Red Hat Inc. reported second-quarter revenues of $164.4 million, an increase of 29% in quarterly revenue compared with a year ago, at $127.2 million. Deferred revenue rose somewhat faster, climbing 32% to $496.9 million. Quarterly profits also rose, but by a slimmer margin, rising 11% from $18.2 million for the second fiscal quarter of 2007 to $21.1 million for the second fiscal quarter of 2008.
The quarter’s revenues included two one-year sales of $5 million apiece.
Jim Whitehurst, the CEO of the Raleigh, N.C.-based company, said the higher-than-expected revenue growth was achieved against economic headwinds. The healthy earnings reflected strong renewals from the existing customer base, with old and new accounts alike responsive to an opportunity for cost savings, he said.
Sales of JBoss, Red Hat’s middleware product, grew twice as fast as those for Red Hat Enterprise Linux (RHEL), with rising sales as an embedded product to independent service vendors (ISVs) targeting the service-oriented architecture (SOA) market, Whitehurst said.

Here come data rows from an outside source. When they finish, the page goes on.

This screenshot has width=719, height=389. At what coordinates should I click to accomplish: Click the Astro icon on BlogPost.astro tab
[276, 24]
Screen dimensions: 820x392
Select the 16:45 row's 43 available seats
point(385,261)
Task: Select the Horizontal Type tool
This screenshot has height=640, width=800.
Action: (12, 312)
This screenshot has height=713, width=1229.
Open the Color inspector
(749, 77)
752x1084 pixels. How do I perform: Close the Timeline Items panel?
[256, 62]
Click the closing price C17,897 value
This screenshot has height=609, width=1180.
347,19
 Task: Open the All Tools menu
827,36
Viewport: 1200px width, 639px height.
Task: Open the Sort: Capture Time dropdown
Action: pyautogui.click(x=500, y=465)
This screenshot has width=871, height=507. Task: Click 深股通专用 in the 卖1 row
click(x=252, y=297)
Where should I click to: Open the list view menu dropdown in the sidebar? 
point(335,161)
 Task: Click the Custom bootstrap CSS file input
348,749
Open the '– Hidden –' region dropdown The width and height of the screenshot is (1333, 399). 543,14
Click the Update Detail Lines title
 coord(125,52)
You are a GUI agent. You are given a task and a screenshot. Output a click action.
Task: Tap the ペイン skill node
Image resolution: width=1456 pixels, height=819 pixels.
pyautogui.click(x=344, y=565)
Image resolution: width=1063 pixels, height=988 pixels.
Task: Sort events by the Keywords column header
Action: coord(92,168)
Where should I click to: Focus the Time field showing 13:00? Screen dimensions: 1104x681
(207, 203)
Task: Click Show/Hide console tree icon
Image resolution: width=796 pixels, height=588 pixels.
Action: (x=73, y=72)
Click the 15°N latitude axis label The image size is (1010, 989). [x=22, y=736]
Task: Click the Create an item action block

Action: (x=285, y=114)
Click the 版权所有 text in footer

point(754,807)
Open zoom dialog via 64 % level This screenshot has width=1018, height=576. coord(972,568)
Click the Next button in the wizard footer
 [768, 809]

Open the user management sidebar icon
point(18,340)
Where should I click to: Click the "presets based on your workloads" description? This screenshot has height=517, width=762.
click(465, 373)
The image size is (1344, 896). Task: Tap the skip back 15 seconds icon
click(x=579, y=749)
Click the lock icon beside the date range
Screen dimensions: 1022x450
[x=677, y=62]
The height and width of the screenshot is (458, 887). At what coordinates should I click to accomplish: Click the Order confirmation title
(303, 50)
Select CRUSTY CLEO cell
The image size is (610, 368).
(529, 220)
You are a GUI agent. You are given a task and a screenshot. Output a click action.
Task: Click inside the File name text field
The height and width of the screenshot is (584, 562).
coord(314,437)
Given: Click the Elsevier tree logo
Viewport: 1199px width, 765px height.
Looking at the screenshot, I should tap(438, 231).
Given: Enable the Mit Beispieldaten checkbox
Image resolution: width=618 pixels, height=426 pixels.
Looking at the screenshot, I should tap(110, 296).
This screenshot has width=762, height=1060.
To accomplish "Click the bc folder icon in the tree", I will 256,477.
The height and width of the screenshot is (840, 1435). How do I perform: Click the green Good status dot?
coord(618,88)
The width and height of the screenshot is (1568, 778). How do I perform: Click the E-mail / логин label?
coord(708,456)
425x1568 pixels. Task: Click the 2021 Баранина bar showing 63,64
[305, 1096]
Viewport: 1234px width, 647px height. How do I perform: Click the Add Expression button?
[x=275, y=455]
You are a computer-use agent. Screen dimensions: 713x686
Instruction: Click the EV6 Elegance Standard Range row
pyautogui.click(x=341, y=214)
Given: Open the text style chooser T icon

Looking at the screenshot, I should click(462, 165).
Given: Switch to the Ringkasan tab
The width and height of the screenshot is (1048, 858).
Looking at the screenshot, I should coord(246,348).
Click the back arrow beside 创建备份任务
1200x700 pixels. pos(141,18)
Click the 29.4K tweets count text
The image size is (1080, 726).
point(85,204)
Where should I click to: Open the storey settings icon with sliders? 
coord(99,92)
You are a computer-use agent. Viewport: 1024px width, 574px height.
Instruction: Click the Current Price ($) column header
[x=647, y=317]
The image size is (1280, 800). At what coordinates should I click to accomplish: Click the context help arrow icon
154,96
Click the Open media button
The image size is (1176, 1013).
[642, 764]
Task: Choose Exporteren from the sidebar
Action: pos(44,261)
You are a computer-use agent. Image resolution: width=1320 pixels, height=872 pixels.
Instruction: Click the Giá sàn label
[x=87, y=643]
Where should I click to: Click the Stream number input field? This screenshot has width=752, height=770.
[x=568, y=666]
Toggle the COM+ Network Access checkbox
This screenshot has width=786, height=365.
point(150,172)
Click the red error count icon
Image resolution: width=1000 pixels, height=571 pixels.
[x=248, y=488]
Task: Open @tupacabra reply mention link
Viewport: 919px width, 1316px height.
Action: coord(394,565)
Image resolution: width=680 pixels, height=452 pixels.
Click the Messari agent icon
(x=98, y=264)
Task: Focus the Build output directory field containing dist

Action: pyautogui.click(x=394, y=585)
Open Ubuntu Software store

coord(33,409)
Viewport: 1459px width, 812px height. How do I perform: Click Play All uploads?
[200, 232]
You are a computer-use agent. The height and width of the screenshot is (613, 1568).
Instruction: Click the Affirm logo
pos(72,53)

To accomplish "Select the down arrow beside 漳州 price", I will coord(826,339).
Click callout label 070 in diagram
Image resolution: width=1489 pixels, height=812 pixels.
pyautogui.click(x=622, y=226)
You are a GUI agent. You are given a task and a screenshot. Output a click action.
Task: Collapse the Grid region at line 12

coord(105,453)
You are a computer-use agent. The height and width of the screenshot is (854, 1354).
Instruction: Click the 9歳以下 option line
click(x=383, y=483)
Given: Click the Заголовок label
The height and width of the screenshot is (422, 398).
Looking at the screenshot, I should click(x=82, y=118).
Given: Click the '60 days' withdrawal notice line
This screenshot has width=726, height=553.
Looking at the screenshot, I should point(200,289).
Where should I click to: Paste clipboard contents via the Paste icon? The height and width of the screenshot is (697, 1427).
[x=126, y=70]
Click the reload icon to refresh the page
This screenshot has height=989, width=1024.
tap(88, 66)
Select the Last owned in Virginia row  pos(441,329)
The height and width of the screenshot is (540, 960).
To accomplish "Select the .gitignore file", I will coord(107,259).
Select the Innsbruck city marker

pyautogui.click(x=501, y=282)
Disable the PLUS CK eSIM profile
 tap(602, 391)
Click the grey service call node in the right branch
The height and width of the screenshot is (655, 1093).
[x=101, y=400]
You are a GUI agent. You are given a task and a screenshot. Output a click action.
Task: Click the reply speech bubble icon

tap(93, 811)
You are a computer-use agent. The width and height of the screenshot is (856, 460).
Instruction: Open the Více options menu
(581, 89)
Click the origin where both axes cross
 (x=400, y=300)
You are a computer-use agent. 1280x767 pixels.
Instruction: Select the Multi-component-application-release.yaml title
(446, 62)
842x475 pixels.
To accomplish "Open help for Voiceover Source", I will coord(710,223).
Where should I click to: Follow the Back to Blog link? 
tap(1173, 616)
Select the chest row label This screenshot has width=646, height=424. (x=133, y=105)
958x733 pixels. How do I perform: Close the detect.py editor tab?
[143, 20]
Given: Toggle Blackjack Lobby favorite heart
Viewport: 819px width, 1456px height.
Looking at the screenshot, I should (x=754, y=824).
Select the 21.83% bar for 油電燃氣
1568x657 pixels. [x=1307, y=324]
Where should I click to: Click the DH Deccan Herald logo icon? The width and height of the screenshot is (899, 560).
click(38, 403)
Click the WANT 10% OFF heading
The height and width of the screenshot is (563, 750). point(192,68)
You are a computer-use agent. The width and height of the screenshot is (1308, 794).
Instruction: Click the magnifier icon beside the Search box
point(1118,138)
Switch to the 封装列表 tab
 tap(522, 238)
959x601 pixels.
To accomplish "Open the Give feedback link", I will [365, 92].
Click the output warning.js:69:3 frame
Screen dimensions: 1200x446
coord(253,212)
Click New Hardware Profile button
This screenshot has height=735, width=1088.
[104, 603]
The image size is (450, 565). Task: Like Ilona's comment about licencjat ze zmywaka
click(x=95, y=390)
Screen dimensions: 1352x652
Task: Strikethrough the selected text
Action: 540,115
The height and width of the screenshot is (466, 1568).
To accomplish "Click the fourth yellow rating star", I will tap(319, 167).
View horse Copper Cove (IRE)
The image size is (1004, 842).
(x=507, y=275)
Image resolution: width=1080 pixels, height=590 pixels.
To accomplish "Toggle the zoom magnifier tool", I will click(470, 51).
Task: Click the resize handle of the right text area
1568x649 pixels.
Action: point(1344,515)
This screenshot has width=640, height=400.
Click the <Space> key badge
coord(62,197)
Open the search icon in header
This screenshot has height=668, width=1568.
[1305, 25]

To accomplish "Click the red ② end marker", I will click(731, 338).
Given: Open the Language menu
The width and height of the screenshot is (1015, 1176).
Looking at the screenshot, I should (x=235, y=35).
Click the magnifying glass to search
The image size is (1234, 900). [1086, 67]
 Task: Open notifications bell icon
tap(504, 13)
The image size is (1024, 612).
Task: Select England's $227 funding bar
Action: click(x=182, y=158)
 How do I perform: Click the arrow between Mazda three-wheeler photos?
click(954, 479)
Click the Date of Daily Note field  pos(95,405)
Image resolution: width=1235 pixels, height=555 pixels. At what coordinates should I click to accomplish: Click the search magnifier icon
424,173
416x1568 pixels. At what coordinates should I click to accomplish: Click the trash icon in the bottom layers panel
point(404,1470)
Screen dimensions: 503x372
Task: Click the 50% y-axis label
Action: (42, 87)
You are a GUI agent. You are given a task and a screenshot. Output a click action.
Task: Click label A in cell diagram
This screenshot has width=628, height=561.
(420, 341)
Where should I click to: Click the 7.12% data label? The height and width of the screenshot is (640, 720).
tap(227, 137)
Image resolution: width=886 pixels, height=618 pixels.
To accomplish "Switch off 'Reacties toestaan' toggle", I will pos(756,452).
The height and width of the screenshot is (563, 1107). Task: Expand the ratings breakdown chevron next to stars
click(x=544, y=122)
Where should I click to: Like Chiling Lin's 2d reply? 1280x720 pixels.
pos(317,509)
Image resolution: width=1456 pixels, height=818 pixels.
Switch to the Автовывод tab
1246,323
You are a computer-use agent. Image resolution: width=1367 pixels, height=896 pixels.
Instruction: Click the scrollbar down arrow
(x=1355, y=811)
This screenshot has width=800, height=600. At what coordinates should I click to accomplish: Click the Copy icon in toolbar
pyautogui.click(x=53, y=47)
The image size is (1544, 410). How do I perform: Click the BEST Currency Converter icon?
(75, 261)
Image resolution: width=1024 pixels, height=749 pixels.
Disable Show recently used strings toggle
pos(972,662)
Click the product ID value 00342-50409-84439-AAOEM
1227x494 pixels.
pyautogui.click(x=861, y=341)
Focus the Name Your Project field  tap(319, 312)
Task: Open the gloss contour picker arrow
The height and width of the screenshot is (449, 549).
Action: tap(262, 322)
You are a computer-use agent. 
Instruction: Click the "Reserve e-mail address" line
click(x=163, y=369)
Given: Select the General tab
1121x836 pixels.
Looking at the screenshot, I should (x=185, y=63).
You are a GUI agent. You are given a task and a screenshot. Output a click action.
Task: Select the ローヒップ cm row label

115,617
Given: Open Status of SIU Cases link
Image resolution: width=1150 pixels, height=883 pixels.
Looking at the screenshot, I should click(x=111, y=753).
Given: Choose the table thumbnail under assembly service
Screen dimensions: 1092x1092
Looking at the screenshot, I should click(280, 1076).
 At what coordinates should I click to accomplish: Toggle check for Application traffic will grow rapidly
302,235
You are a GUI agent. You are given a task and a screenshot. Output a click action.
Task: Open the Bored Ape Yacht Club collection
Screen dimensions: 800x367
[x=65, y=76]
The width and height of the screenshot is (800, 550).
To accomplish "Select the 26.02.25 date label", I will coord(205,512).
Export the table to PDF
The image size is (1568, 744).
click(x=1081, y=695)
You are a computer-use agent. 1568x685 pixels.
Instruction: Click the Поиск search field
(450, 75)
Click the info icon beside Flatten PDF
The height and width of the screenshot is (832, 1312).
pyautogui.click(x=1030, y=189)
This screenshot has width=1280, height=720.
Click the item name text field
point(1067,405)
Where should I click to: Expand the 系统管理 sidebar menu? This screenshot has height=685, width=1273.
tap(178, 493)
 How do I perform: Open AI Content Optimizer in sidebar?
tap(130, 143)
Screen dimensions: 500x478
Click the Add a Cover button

Red Hat’s recent $107 million purchase of Qumranet Inc. broadens its leadership in open source virtualization, which began with RHEL 5, continued with the Libvert virtualization layer and other tools to create a comprehensive virtualization portfolio, he said. Qumranet also gives Red Hat an entry into the early-stage virtual desktop market, he said.
CFO Charles Peters downplayed the potential adverse impact on future sales from the current turmoil in the financial sector. That vertical is now only 10% of the business, due to faster growing sales in government and telecommunications, he said. In addition, many of the financial customers are on multiyear contracts, he said.
Like RHEL, JBoss sales benefit from tighter economic times because corporations still need to deploy new functionality but have less money, Peters said.